La jalousie prédomine dans les relations
Il est des termes qu’on prononce tellement qu’il ne nous vient pas à l’idée de les définir. Rappeler leur définition est parfois bien utile. La violence conjugale se décline sous six formes: physique, verbale, morale, sexuelle, économique et administrative….et fait référence à une relation de dominant-dominé entre l’auteur et la victime. « C’est important de noter cette précision car il faut bien faire la différence entre le conflit normal dans un couple et la violence conjugale« .

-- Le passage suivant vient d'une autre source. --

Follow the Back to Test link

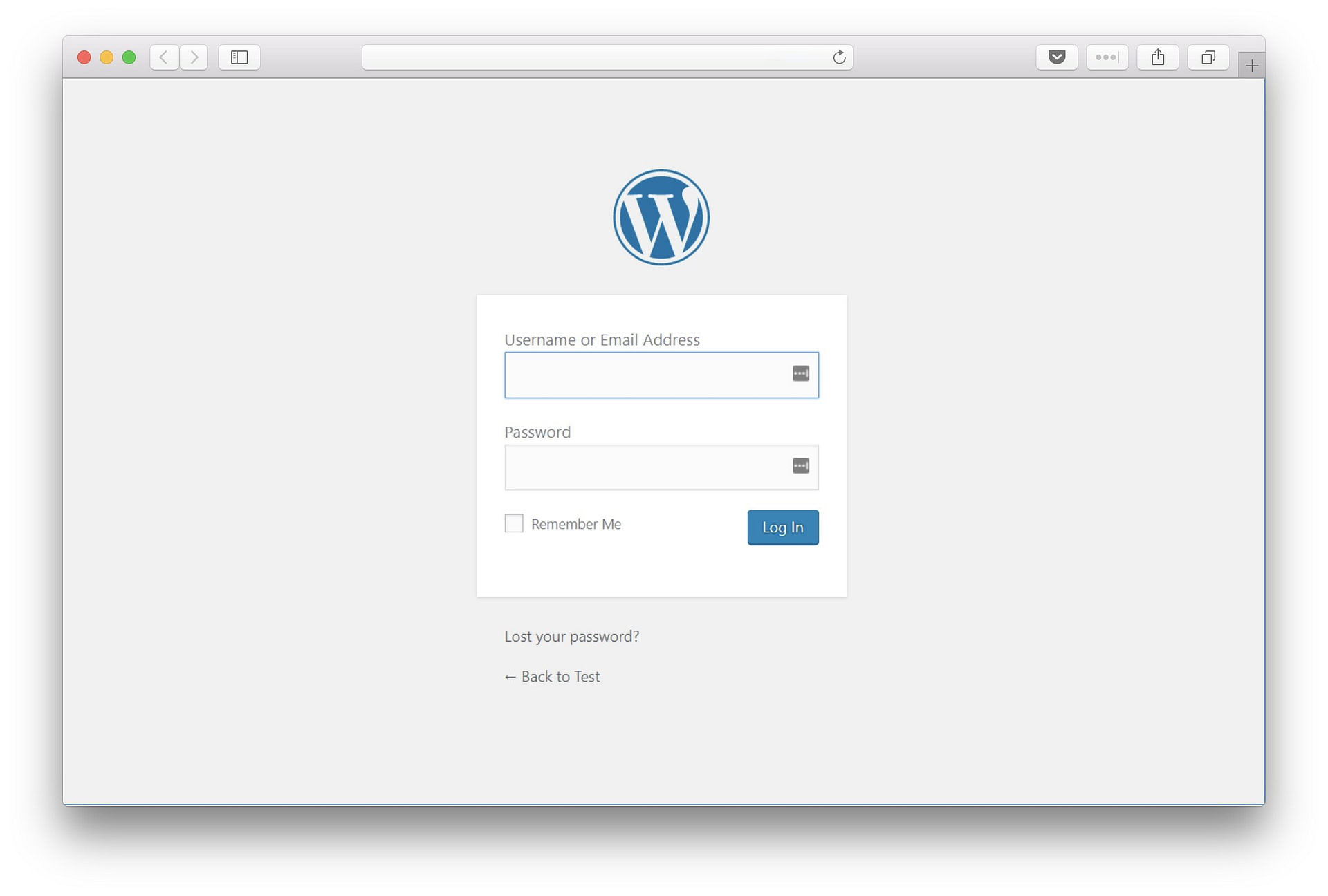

« On retrouve chez les jeunes, beaucoup de harcèlement, de contrôle, de jalousie mais de façon réciproque, remarque Claire Fahys. On constate qu’ils n’ont aucun repère sur ce que c’est d’aimer, sur ce qu’est un couple. Ils ont un tas de préjugés qui faussent dès le départ la relation. L’image de la femme dans la société, au travers la publicité, et l’omniprésence de la sexualité dans l’industrie du disque, les amène à avoir une vision totalement déformée de la relation. La jalousie est vraiment un gros problème. La plupart des jeunes partent du principe qu’on ne peut pas faire confiance à l’autre et qu’on peut se tromper. Donc les deux mettent en place un certain nombre de règles pour pouvoir contrôler l’autre. Et ce n’est pas un phénomène qui touche une classe sociale particulière puisque dans tous les collèges de Rhônes-Alpes les comportements sont les mêmes, ça va des élèves de 3ème jusqu’à l’âge de 25 ans.« Ce n’est pas du jour au lendemain que les choses vont changer mais il y a une grande volonté de la part des jeunes à être guidés dans leurs relations.
Aimer, ça s’apprend
L’influence de la société et l’omniprésence de l’image féminine incarnant sensualité et perfection jouent un rôle considérable dans la représentation de l’autre sexe et dans notre façon de le traiter. Ajouter à cela le manque de communication dans la famille, la peur ou la honte d’en parler. Et on en arrive vite à un résultat désastreux dans les relations, dû à sur une conception totalement factice et erronée de l’autre.
En point positif, les jeunes que rencontre l’association Filactions (lien facebook) sont loin d’être fermés à un quelconque enseignement ou à des conseils. Au contraire, ils ne demandent qu’a être orientés car ils sont dépassés à ce niveau-là.
Claire Fahys ajoute pour finir que « l’écoute et la participation sont hallucinantes. Ils ont besoin d’en parler… Les jeunes sont avides de discussions, de connaissances, de repères. Ce qu’il y a d’encore plus intéressant, c’est quand il y a des oppositions de points de vue dans la classe, lorsque même entre potes ils n’ont pas les mêmes points de vue« …. Ce qui conforte la coordinatrice de l’association Filactions à penser que ce qu’elle fait est utile.